Son deuxième film, le très « french » Travail, remporta le premier prix au festival de Bangkok, un événement qui gagne en crédibilité d’année en année. Ces deux films étaient écrits par Otani, mais cette fois, il adapte une pièce à succès de Hideo Tsuchida, qui raconte les retrouvailles d’une troupe d’arnaqueurs, des « grifters » qui n’ont rien du polar de Stephen Frears, qui tentent de tricher les passagers de gare en gare : mission accomplie mais l’argent disparaît. Tout ça fait bien Lumière, les arnaqueurs arnaqués à bord d’un train...

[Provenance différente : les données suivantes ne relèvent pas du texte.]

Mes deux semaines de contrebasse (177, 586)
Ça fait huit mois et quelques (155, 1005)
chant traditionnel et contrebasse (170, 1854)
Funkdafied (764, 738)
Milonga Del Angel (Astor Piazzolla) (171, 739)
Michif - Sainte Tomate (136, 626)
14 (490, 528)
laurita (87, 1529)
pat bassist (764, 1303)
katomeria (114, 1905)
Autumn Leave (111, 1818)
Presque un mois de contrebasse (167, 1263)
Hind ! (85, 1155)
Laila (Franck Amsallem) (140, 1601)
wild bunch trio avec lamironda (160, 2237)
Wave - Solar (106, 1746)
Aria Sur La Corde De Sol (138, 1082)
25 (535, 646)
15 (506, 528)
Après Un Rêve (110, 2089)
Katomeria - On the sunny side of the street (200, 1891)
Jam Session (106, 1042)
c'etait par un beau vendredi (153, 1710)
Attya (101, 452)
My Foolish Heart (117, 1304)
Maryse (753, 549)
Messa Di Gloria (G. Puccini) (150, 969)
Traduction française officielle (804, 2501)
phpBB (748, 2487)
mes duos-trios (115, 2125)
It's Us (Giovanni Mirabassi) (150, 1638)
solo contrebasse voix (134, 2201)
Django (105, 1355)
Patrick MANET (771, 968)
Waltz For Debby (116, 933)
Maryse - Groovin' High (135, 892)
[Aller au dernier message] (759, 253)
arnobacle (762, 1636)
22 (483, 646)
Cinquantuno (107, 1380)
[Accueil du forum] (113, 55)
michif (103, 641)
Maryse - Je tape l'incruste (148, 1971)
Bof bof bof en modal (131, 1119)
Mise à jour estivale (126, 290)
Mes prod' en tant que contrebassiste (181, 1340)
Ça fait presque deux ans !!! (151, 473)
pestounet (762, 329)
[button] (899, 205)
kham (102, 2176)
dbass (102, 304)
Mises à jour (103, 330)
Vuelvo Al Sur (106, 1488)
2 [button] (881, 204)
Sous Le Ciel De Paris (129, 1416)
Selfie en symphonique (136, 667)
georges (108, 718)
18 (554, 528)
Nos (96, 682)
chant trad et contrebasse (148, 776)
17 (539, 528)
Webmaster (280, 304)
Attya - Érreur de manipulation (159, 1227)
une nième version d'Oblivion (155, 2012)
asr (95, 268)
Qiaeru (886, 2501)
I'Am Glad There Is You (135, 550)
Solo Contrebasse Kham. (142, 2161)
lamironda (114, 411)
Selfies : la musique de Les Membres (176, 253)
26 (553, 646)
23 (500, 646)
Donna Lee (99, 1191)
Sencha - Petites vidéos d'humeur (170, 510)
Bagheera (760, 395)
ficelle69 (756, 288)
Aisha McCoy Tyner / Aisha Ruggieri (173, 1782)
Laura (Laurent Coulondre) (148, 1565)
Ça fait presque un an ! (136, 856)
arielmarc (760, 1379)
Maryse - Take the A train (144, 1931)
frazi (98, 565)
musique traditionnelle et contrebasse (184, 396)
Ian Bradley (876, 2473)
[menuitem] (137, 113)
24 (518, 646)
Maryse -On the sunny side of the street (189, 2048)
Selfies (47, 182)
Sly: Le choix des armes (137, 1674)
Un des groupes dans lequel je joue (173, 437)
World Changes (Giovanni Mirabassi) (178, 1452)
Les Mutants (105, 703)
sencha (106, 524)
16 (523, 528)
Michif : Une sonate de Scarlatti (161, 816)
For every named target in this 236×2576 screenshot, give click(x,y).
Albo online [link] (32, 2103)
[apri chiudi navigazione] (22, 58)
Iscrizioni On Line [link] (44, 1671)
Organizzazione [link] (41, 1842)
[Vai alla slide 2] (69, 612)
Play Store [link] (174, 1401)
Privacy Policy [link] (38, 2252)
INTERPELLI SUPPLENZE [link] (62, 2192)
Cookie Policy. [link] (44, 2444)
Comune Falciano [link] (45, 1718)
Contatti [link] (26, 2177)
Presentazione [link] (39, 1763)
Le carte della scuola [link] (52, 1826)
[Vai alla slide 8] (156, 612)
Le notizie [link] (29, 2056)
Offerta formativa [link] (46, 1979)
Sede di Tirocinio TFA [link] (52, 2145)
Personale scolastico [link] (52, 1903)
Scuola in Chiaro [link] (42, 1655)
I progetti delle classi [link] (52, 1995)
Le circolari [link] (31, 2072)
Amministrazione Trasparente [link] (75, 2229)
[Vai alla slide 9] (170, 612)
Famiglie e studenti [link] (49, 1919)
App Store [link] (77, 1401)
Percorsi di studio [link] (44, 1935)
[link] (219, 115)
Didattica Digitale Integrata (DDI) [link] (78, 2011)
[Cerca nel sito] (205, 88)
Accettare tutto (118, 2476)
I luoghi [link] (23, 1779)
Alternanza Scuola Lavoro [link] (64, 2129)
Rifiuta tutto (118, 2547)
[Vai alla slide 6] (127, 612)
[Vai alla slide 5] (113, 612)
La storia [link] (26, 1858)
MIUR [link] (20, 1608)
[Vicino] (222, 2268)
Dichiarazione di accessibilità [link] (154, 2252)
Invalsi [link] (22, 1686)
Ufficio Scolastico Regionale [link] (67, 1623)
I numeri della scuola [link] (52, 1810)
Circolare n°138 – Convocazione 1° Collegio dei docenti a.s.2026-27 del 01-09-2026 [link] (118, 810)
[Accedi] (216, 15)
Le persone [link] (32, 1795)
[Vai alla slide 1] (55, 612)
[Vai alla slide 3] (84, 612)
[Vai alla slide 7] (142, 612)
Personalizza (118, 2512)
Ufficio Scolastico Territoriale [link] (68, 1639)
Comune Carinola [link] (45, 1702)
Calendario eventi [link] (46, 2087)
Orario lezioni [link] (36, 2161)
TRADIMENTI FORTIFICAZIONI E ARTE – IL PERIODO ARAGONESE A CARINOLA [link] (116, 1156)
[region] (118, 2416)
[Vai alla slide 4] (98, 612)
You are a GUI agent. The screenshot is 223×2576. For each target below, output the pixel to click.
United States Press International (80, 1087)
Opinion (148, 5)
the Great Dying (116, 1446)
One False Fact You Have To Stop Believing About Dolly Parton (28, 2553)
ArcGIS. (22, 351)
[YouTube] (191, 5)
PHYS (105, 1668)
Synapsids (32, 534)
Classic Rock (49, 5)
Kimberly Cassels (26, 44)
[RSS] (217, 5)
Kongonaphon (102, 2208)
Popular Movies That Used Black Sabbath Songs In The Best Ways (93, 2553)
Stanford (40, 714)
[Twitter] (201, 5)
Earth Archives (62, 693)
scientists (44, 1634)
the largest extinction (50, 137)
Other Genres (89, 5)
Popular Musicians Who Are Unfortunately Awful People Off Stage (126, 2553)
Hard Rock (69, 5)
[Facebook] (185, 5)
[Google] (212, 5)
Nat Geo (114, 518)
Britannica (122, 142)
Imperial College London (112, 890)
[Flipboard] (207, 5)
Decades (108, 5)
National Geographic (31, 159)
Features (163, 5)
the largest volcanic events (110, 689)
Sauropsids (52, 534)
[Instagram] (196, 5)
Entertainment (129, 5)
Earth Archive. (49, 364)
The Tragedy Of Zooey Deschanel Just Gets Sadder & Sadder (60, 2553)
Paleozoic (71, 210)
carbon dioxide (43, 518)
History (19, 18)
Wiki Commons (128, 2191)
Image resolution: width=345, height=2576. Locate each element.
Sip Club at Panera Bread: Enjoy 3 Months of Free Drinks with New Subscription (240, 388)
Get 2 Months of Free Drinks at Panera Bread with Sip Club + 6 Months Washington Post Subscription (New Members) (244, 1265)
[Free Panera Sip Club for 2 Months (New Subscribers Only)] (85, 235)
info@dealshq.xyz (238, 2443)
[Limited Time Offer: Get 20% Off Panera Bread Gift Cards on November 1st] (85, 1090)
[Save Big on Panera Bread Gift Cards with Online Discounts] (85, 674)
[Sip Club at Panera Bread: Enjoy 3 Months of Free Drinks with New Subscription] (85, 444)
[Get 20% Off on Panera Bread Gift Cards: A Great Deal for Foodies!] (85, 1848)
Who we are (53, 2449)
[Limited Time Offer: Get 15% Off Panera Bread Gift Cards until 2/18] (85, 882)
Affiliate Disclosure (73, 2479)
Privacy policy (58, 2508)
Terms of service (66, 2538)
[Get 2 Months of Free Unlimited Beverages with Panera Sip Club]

Un train qui peine à aller de l’avant et qui rate plus d’une destination intéressante. Au lieu de nous offrir un road movie sur les petites arnaques pouvant nous révéler le Japon rural contemporain, Otano rassemble un casting de stars télé-cinéma dans un décor de wagon triste pour cent minutes de théâtre filmé. Pas d’idée de cinéma, y compris celles empruntées chez Rohmer. Une grande agence d’impresarios, qui représente plusieurs des acteurs du film, est un des co-producteurs et une fois de plus on assiste à un film qui n’ose pas s’éloigner des pubs et feuilletons dans lesquels tournent régulièrement les acteurs de ces 30 mensonges. Le genre de film qui ne mène à rien ?

Peut-être pas. La seule surprise du film tient à la performance de la comédienne Miki Nakatani. Comme pratiquement toutes les idoles des médias au Japon, Miki Nakatani commença dans la chanson. Mais ce fut Ryuichi Sakamoto qui la « découvrit » au milieu des années 90 ; de 1996 à 1999, il lui a produit trois CD, lui a écrit des chansons, elle était lancée. Entre 1995 et 1998, elle enchaîna des boulots de pubs, à la télé et dans la presse, elle joua de petits rôles au cinéma avant d’obtenir celui de Mai Takano, la petite amie/élève de Hiroyuki Sanada dans Ring, de Hideo Nakata, qu’elle retrouvera à deux reprises, dans Ring 2 et dans Chaos. En 1999 elle était engagée pour le feuilleton Keizoku, sorte de X Files domestique, aux côtés d’Atsuro Watabe (qui tourna avec Shunji Iwai, Masato Harada, etc.).